Another factor to consider is standardization and the ability to connect to systems/devices from other manufacturers. Having APIs or other standards-based connectivity solutions that allow devices to control/be controlled by other devices can add significantly to the overall value proposition to the consumer.
This raises the question of which company owns particular standards for device interconnectivity. Where any partnerships with other device manufacturers, app developers or platform providers are to be considered, both parties should address and carefully document how any newly created intellectual property will be owned at the outset to avoid difficulties down the line.
Many products now have Hub’s and Bridges that link different products. Another piece of good news: IoT is getting a common language. Sorry for all the pop-ups on this site. Not my doing but it’s valuable info. Check out Radio Ra2 products here. Home Automation applications.
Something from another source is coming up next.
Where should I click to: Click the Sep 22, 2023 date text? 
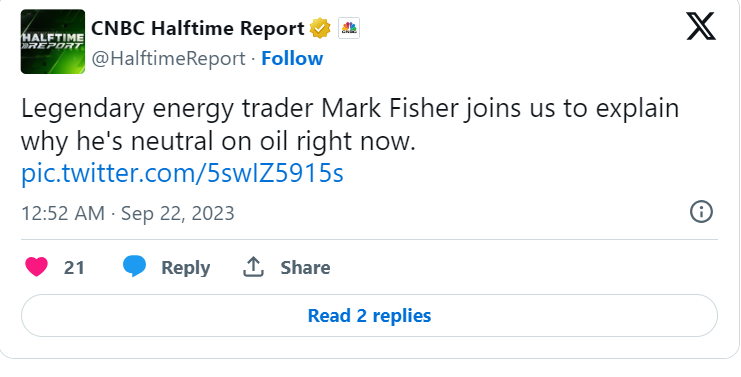(178, 213)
Solutions to smart device problems often come in the form of updates and patches, which aren’t always completely reliable. Developers also need to bear in mind that not all users will download updates as they become available, leading to ‘version lag’ as devices continue to run older software.
In addition to creating support challenges for vendors, this could leave devices vulnerable to attack. All of this creates a complex situation from a product liability perspective, as the device being used at any given point may function very differently to the device the consumer first bought.
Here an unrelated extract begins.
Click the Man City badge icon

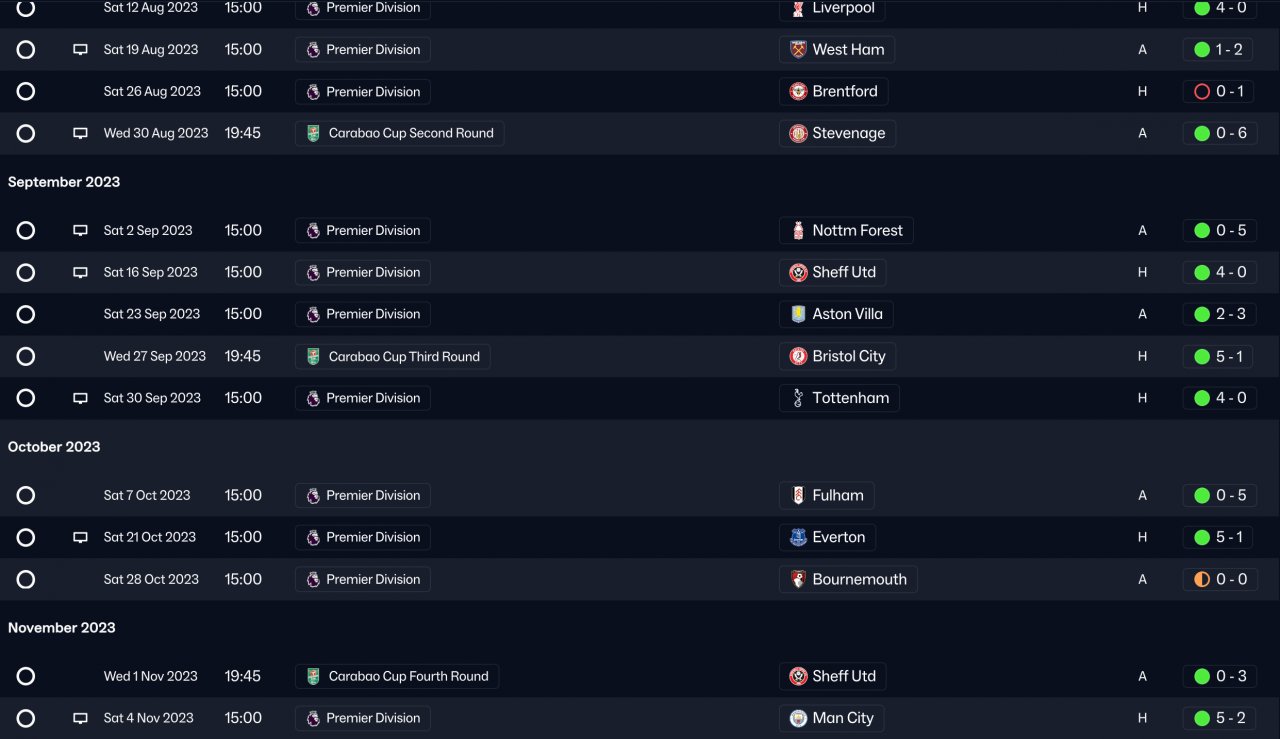(798, 718)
Since many connected devices require an ongoing service component from the vendor to function, the consumer-facing T&Cs associated with a service are one way for manufacturers to try to limit and exclude liability.
The effectiveness of this strategy will vary by jurisdiction, and the law is likely to step in to render exclusions or limitations invalid in jurisdictions with a more protective attitude to consumer rights.
Where the relevant manufacturer has partnered with another device manufacturer or platform provider, these kinds of liability issues can be addressed in the agreements that govern the commercial relationship.
In many cases, where manufacturers simply follow a published standard for device interaction, or use a documented public API, liabilities will be less clearly delineated, and vendors will have to proceed on the assumption that they may bear a substantial part of the risk even if there are extrinsic factors involved.
I like the idea that any company creating a product that is considered IoT should be responsible for updating and patching their products for a given period of time. If a security issue is found and not addressed within 30 days, said security issue should be freely advertised. No successful IoT based company is a one hit wonder. If your thermostat has a security flaw, patch it and let’s keep moving.